What has your experience been like?

2007-11-04 02:38:28 · 17 answers · asked by Linz VT•AM 4 in Family & Relationships Marriage & Divorce

17 answers

Everybody's different.

We each come to the table with different sets of experiences, different scars and hangups from relationships, based on what we observed from our parents and role models.

I knew from the night I met my first wife that we were completely wrong for each other; but I lied to myself about it and pursued the relationship anyway because I was too infatuated with the idea of being in a relationship itself, and too afraid of going through life alone.

My second wife, I actually met first; and while I knew I could marry her and be happy from the first time we went out together, it took 13 years of being "just friends" to convince her to consider me as a romantic partner. When she finally did see me in that light, we went almost immediately to cohabitation; and the only reason we didn't marry then and there was that she was already pregnant at the time, and wanted to make sure her feelings would settle down and cohere after the hormonal rollercoaster of having a baby...

The truth is -- and I think I've told you this one before -- that you can never REALLY know when you're ready to marry someone....you only know when you're NOT ready to marry.

2007-11-04 04:34:03 · answer #1 · answered by The Reverend Soleil 5 · 3 0

Actually, eight months sounds like a long time to me.

I suspect there are as many reasons as there are couples. For one major consideration, do they want to have a big formal wedding or not? If not, they can do it faster, since that big shindig takes a huge amount of advance planning.

Do they live together before they are married? If not, and if the reason is religious or "family approval," then impatience may play a major factor. Often couples who live together first only marry when they are expecting a child. Some wait longer than that. And some find that the decision to actually go through the ceremony becomes a bone of contention between them.

Then there are economic issues. Is one significantly wealthier than the other? Considerable time might be needed to be confident that the marriage is not mostly for money. Or, if the money issue is acknowledged from the start, then the wealthy one, especially if older, may want to hurry it along to "seal the bargain."

And even without the money factor, a marriage between two people of different ages may be influenced either to hurry (she is older, and soon will be infertile if they delay), or to wait (she is enough younger that she's not ready to commit to all that marriage implies).

There are many variables. But a couple that knows beyond doubt that they are meant for one another usually does not want to wait.

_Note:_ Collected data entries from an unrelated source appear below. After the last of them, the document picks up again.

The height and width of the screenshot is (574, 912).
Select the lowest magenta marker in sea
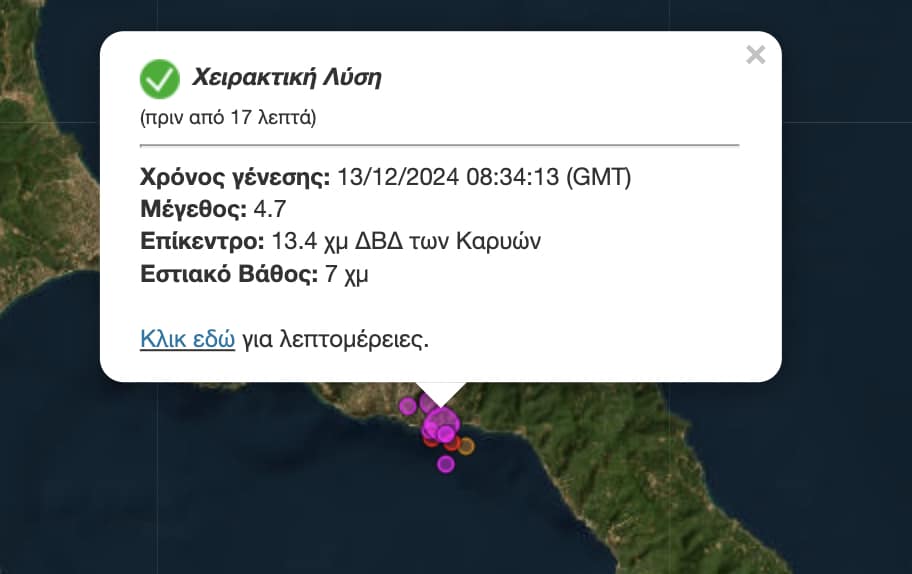pyautogui.click(x=446, y=464)
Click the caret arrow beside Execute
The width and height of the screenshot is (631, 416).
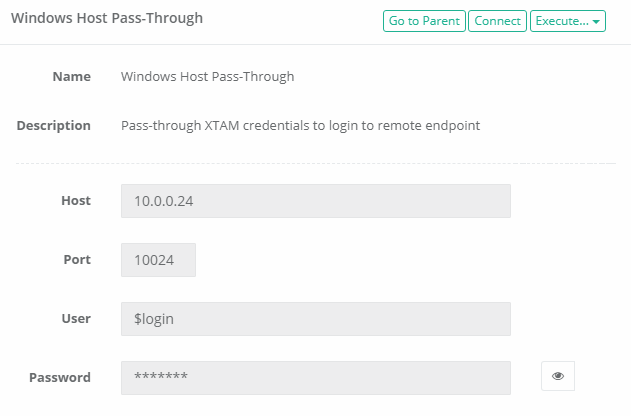click(x=597, y=22)
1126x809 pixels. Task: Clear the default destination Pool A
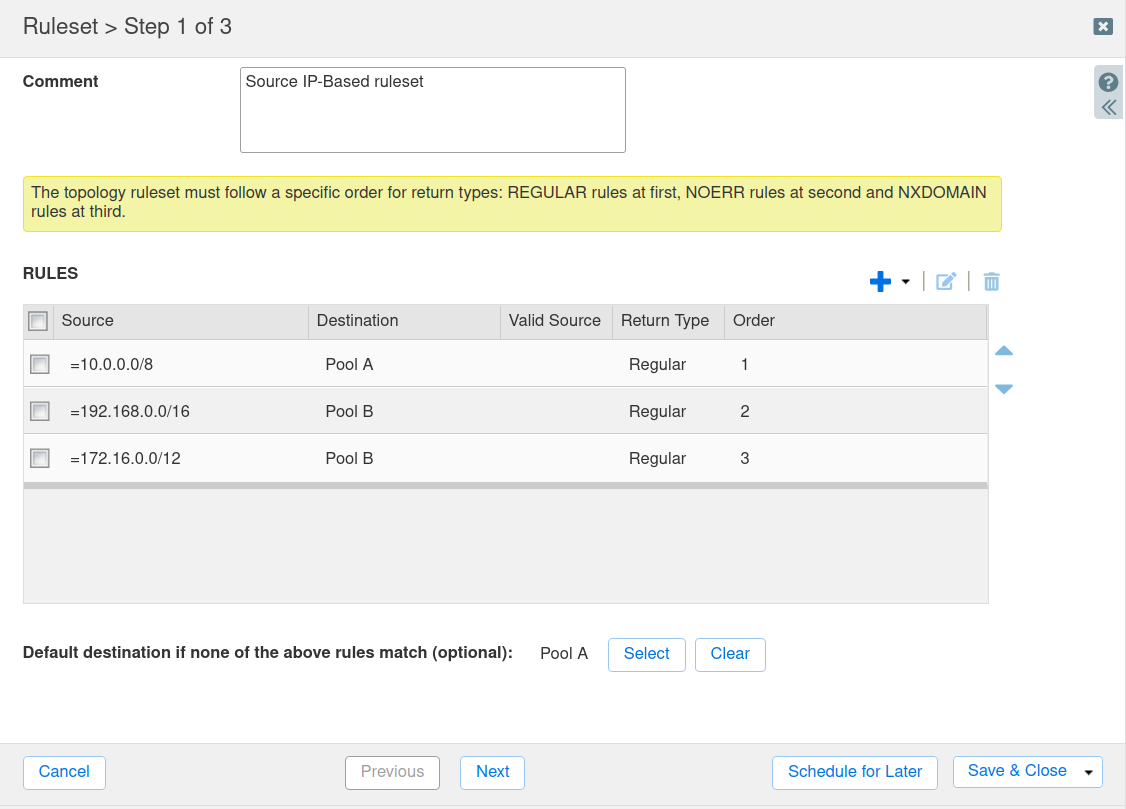tap(730, 654)
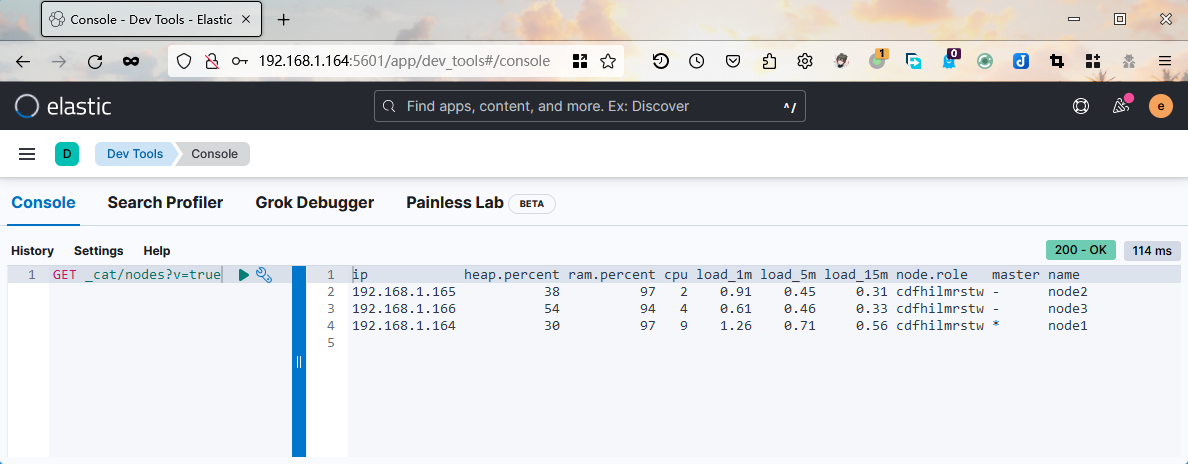Open the Painless Lab tab
The width and height of the screenshot is (1188, 464).
coord(455,203)
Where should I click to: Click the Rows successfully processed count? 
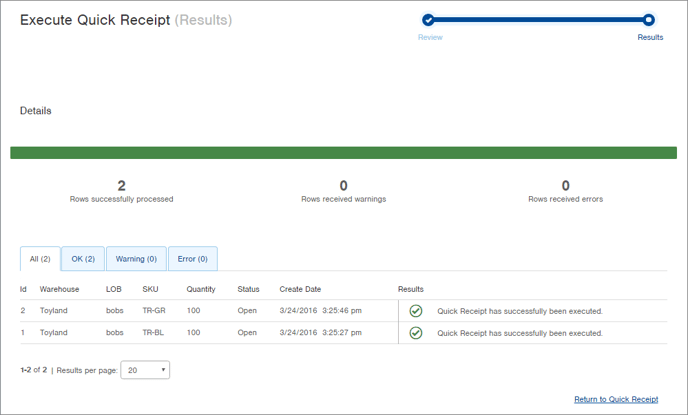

2007-11-04 02:59:42 · answer #2 · answered by auntb93 7 · 1 0

You've been together for 3 years and you're still not sure if you want to spend the rest of your life with this person? How much more time do you think you'll need? Another year? Two years? Five years? Are you going to wait until you're in your 30's to realize that you've wasted your time?

Here's the way I see it: We only live ONCE. So if you're not sure if you're ready to marry a person that you've "been" with for the last three years, then why are you still with them? If you want to date, have sex, and explore, then go for it. Just be safe about it and be smart about it. But how many 3-5 year relationships do you think you're cut out for?

With me and my wife, we dated in high school then went our separate ways. We met back up four years later, dated for a year, had a friggin blast together, and by our second year of dating we both knew. Yes I loved her, but the key reason I married her was because I honestly couldn't see things being any better with somebody else. I didn't want to look back 20 years from now regreting how I let her slip away. So after a year of dating we got engaged, then we moved in together, then we got married, then we bought a house, then we traveled and honeymooned for five years, and today we are proud parents of 18 month old twin girls. Not saying the way we did it was perfect. But it was a hell of a lot better than meeting, having sex, getting pregnant, moving in together, spending five miserable years trying to make it work, and then splitting up like most people these days are doing it!

2007-11-04 02:46:39 · answer #3 · answered by ? 5 · 3 0

Sometimes thing just click in a way that you can't describe until you've felt it... other times, you have to grow together... With my parents, they dated for 5 years, but my mom swears that she always knew that they'd be married someday...now they've been married for 36 years and together for 41. For my current husband, we knew of each other in hgih school 16 years ago, but it wasn't until we reconnected last year that we realized how perfect we were for each other...and it was immediate....so, to make a long story short, trust your heart... you say u aren't ready - why? it won't change another year from now, so either you can live like that and accept it for what it is, or you can realize what you heart may already be telling you... that no matter how much you care for each other, he's not the one...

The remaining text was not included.